>> BEGIN Text section

# New Member - Question regarding Ovation II



## vincel (Sep 1, 2008)

Hi, I just moved into a house that has a gas fireplace in it.  The owners manual is with it and it says it's an Ovation II Direct Vent Gas WG3 Top Vent.  I do not need this and want to sell it.  I can't find anything online regarding an Ovation series fireplace.  Is there a manufacture of this that anyone knows of?   Does anyone have any thoughts on where the best place to sell something like this is?

Thanks for your help...Vince


----------



## coreystaf (Sep 5, 2008)

Hi Vincel
Your Ovation fireplace is WAS manufactured by Whitfield, in the days before Lennox bought them.  Its probably between 8-10 years old or so.  As long as everything is in tact, it may be a decent heater for someone, they seemed to be pretty reliable in their day.


----------



## vincel (Sep 5, 2008)

Thanks Corey....any idea where a good place to advertise it would be?


----------



## coreystaf (Sep 5, 2008)

There is a thread here for selling items, craigslist, newspaper?  You should be able to get a conversion kit to go to lp or nat, from whichever you are on currently, that may double your potential to sell it.  If I can help you locate parts, feel free to let me know, I am a Lennox retailer.


----------

>> END Text section

The problem: Reproduce, word for word, the part of the Ovation II fireplace thread starting with "Hi, I just moved" and going on through "like this is?".

>> BEGIN Provided material

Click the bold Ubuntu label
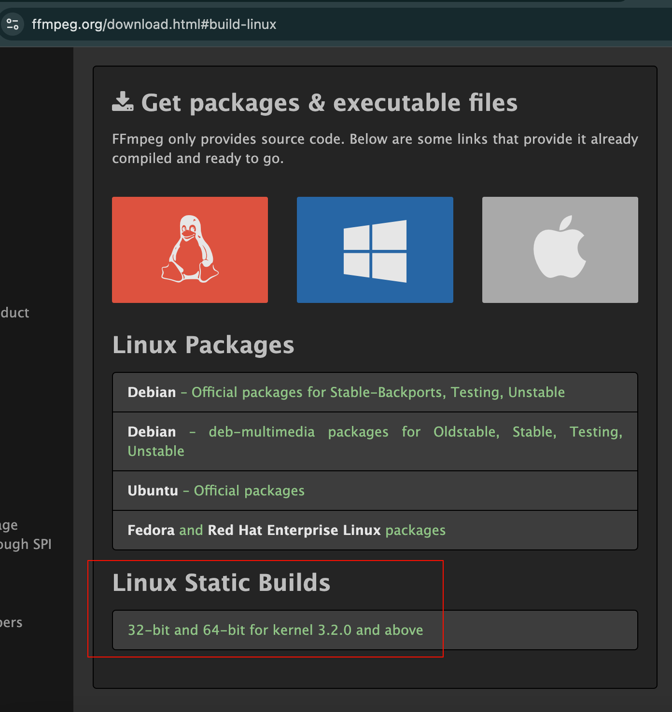This screenshot has height=712, width=672. 153,491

>> END Provided material

Response below:
Hi, I just moved into a house that has a gas fireplace in it.  The owners manual is with it and it says it's an Ovation II Direct Vent Gas WG3 Top Vent.  I do not need this and want to sell it.  I can't find anything online regarding an Ovation series fireplace.  Is there a manufacture of this that anyone knows of?   Does anyone have any thoughts on where the best place to sell something like this is?